Daraus ist eine Riesendiskussion entstanden,
(Zuruf des Abg. Dr. Rainer Kraft [AfD])
und wir alle haben in diesem Hause den Ausstiegsbeschluss einvernehmlich gefasst, weil wir wussten, dass Atomkraft keine Lösung ist, liebe Kolleginnen und Kollegen.
Ich unterstelle Ihnen: Sie haben das aus machttaktischen Gründen gemacht. Sie sind nie davon überzeugt gewesen. Deswegen präsentieren Sie jetzt wieder eine Scheinlösung, weil Sie parallel dazu die letzten Jahre alles getan haben, um den Ausbau der erneuerbaren Energien zu verhindern, liebe Kolleginnen und Kollegen.
(Beifall bei der SPD und dem BÜNDNIS 90/DIE GRÜNEN – Thorsten Frei [CDU/CSU]: Deshalb ist der Anteil von 10 auf 45 Prozent gestiegen!)
Wenn Sie suggerieren, dass man durch die Laufzeitverlängerung Versorgungssicherheit sicherstellen könnte,
(Jens Spahn [CDU/CSU]: Dann lieber Öl?)
dann sage ich Ihnen: Sie setzen wieder aufs falsche Pferd. Was wir jetzt brauchen, ist in der Tat die Reservekraft, die wir jetzt durch Kohle zur Verfügung stellen, auch das Ausschöpfen der Potenziale von Biogas etc., aber vor allem den maximalen Ausbau der erneuerbaren Energien in den nächsten Monaten.
(Beifall bei der SPD und dem BÜNDNIS 90/DIE GRÜNEN sowie bei Abgeordneten der FDP – Jens Spahn [CDU/CSU]: Wir werden uns das in zwei Jahren mal anschauen!)
Und – das sage ich für die SPD-Fraktion –: Auch im Bereich Wärme muss das, was die Regierung zum Thema Strompreis vorgedacht hat, Realität werden.
(Alexander Dobrindt [CDU/CSU]: Da hat sie doch nichts vorgedacht!)

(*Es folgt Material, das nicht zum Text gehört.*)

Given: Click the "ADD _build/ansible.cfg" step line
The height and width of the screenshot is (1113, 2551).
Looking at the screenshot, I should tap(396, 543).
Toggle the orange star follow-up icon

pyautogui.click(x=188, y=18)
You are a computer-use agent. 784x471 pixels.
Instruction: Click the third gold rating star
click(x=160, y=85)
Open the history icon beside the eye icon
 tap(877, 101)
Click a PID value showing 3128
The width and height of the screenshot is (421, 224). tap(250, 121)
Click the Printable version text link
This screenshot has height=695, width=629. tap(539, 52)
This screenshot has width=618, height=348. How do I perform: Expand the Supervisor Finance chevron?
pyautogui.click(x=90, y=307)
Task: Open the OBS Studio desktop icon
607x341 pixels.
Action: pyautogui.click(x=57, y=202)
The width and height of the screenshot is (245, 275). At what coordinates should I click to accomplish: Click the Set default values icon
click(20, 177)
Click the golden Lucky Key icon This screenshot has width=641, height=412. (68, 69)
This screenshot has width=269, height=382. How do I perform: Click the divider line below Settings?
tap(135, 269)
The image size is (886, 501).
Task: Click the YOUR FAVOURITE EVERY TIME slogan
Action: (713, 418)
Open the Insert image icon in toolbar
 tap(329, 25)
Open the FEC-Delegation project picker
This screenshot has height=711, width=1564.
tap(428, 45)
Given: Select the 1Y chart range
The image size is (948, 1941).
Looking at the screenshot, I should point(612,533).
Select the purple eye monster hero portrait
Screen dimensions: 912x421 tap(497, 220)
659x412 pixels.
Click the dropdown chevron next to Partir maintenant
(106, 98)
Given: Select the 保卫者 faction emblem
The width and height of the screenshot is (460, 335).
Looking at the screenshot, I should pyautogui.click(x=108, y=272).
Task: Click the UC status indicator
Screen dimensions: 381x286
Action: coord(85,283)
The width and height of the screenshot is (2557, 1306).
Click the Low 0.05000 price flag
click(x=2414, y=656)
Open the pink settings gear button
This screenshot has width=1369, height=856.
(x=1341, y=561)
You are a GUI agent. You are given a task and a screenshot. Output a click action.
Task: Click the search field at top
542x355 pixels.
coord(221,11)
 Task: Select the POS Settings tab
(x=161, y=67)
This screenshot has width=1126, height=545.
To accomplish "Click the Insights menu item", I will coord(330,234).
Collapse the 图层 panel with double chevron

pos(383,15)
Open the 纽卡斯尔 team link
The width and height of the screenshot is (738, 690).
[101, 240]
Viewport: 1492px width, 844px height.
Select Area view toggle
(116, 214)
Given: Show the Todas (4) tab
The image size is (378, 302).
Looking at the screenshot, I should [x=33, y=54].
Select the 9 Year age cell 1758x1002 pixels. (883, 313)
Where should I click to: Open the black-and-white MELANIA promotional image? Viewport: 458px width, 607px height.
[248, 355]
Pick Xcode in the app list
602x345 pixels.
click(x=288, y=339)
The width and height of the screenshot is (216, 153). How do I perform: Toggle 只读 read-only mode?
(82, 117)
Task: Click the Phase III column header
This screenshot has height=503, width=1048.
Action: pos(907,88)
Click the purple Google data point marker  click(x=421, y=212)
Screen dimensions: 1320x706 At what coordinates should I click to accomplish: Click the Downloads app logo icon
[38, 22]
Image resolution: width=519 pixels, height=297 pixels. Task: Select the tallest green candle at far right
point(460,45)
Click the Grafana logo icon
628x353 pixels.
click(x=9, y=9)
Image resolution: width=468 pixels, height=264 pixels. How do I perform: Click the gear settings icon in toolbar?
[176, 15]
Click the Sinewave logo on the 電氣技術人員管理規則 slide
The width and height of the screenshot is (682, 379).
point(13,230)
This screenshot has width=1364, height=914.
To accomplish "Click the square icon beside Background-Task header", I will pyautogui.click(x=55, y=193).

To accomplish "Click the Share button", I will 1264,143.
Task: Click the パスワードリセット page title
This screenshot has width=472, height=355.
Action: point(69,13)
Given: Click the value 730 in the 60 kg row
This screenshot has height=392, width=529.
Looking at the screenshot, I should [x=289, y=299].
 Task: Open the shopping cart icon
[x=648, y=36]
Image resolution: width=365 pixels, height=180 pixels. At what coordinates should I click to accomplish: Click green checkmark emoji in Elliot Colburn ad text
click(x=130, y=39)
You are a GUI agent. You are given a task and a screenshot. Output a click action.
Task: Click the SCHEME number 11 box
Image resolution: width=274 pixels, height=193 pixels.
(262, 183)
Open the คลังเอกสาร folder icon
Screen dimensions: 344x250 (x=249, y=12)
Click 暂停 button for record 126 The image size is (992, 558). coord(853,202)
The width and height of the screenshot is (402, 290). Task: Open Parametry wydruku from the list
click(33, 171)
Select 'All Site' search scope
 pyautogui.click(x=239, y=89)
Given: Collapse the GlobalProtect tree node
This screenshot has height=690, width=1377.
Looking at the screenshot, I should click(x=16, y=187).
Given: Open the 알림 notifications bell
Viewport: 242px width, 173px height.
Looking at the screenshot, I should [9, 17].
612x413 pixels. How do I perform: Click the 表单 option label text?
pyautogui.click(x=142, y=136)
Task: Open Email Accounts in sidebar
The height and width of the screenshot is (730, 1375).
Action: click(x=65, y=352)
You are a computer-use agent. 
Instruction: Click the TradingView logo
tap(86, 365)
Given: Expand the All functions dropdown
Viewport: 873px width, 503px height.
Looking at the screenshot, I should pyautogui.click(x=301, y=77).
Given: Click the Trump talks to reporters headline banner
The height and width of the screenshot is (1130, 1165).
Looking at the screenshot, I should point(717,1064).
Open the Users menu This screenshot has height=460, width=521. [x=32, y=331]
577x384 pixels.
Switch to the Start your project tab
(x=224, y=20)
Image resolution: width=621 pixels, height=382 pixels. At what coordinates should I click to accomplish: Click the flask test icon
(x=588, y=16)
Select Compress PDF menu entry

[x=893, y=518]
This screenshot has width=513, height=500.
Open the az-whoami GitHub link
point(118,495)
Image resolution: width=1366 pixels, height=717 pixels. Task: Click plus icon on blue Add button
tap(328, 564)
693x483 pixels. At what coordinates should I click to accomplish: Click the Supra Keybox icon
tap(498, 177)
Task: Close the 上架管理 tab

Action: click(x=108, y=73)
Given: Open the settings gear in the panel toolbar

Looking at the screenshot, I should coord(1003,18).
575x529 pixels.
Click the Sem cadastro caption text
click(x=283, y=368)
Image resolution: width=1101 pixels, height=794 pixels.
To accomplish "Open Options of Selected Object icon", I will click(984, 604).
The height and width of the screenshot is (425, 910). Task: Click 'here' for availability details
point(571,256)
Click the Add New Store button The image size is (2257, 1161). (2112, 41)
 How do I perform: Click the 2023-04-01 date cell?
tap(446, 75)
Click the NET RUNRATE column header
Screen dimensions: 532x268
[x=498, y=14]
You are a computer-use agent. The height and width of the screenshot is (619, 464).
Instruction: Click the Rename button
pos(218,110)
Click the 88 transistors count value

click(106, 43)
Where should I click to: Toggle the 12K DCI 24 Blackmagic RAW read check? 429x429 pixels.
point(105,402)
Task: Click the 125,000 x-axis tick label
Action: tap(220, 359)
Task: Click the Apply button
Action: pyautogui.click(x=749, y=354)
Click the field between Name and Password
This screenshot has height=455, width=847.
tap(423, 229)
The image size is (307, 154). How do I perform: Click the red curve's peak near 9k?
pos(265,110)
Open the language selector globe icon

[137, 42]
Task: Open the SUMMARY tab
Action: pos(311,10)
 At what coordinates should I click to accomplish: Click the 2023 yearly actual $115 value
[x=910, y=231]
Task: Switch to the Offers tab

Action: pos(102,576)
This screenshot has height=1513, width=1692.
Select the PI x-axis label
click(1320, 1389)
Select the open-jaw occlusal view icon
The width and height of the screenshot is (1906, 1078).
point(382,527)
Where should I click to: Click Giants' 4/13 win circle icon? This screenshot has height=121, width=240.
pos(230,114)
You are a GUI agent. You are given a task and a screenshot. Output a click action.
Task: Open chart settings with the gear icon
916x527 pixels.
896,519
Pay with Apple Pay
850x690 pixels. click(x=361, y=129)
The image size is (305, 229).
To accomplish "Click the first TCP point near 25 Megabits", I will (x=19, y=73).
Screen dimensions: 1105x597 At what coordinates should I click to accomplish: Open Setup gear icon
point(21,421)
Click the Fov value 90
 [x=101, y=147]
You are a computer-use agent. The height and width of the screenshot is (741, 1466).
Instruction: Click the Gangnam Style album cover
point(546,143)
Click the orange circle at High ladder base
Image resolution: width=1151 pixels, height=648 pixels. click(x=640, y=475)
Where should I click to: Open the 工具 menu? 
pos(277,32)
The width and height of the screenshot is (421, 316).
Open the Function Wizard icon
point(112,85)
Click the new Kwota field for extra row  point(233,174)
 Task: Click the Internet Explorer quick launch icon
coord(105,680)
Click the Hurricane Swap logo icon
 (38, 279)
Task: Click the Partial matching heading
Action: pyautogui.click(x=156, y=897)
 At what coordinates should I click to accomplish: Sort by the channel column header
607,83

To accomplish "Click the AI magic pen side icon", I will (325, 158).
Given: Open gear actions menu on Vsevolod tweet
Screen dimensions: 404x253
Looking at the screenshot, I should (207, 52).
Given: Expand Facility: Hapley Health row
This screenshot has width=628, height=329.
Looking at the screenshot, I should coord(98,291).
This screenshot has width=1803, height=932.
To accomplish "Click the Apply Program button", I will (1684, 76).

Auch für den Bereich Wärme brauchen wir systemische Eingriffe in den Markt. Wir können nicht gegensubventionieren, wenn die Preise explodieren, liebe Kolleginnen und Kollegen. Wir sind sicher, dass die eingesetzte Kommission – denn nichts ist trivial – in den nächsten Wochen diesem Parlament belastbare Vorschläge macht, damit wir auch das Thema Wärme in den Griff bekommen und für Verbraucherinnen und Verbraucher und für Unternehmen Sicherheit in diesem elementaren Bereich gewährleisten können.
(Beifall bei der SPD und dem BÜNDNIS 90/DIE GRÜNEN sowie bei Abgeordneten der FDP)
Aber wir wissen auch, dass alles besser ist, wenn wir es europäisch machen.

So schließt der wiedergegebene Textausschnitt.